In terms of Buddhist notions of compassion, there is relative, objectified compassion which has a 'something' as an endpoint, be it the health of a sick person under your care, a tree that is getting topple-heavy with branches and so needs a prune or perhaps a little more abstractly, having a pro-social, pro-environmental pro-something stance to really care about, and so get active on in your one human incarnation.
There's also absolute compassion, actually being the living expression of compassion, with no objectified endpoint, this is the work of the Bodhisattva.

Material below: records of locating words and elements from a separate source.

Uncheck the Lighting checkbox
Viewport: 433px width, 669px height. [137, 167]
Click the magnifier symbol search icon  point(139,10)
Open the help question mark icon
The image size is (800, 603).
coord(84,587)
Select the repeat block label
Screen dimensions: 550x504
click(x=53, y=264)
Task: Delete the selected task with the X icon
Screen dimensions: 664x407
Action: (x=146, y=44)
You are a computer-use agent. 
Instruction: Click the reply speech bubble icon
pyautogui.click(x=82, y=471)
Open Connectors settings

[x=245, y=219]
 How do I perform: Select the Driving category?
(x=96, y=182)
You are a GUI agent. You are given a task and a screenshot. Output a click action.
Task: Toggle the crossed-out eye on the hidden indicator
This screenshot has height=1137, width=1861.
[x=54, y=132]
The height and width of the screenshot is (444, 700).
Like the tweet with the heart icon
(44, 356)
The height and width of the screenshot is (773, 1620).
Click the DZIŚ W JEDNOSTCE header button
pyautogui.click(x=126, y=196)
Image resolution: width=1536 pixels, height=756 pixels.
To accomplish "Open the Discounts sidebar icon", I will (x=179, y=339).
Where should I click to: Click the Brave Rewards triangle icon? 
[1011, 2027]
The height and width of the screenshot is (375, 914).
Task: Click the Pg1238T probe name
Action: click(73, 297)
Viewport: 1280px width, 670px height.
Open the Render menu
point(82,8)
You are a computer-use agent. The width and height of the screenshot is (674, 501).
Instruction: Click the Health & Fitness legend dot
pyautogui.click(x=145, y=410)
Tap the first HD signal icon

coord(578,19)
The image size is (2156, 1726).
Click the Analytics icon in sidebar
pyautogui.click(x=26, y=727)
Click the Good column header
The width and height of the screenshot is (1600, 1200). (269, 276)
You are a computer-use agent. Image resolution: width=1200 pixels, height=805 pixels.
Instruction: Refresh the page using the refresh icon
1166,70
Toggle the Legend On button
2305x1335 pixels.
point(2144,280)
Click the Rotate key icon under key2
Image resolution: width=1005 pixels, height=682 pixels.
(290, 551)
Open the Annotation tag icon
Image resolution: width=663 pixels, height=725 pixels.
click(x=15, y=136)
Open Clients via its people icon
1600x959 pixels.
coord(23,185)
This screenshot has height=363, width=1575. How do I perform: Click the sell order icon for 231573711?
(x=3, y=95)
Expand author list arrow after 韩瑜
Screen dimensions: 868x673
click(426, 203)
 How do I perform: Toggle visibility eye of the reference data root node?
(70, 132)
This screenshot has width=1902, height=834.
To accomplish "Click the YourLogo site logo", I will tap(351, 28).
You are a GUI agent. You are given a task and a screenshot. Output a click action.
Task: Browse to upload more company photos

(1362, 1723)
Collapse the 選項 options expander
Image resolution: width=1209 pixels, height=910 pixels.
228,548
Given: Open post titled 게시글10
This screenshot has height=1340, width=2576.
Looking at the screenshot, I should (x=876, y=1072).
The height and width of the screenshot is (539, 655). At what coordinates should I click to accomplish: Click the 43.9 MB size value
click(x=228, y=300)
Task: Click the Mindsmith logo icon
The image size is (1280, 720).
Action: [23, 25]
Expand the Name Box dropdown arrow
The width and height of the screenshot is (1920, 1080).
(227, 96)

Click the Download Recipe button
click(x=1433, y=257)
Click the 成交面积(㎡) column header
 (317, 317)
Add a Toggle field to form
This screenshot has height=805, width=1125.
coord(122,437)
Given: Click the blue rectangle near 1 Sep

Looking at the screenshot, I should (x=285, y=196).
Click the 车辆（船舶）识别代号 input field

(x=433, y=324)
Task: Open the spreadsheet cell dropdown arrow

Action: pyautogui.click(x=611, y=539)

The Bodhisattva is the wo/man in the desert who, upon climbing a high wall and seeing the oasis on the other side, does not immediately hop over the barrier and help themself to refreshment, but who stays in the desert, spotting other sentient beings who might be parched and gently guides them in the direction of quenching sustenance.
When I think about the ultimate magic trick that Jesus pulls on the Apostles, it seems inordinately similar to a Bodhisattva injunction. When he says on the night he was betrayed: 'Take this all of you and eat it, this is my body, which will be given up for you' he wasn't saying 'Hey, check out my really cool miracles while I was here incarnate on the planet, now, I want you to mirror them back to me'. I think the message might be a bit closer to 'The love that I have for you I give to you, to take inside of you. As you eat it, you are one with it. As you act, act from from here, not as an act of reflection or refraction, but acting knowing that your action is one with the notion that I am inside of you'.
And so, of our ever-clement Blessed Virgin Mary, it's possible that the refuge that we take in the Mother of Compassion who is the Mother of the Church is not so much akin to wrapping ourselves in her skirts and crying our hearts out at our sorrows (though there are days where that is absolutely necessary for this little black duck). The refuge that we take is identifying ourselves as compassion, the refuge is the internal consistency that is generated in being the movement that heals, which has no direction nor no equals sign implied.
Clemency. Origin c.1375-1425, from the Latin, clementia. Time for a re-vamp, methinks.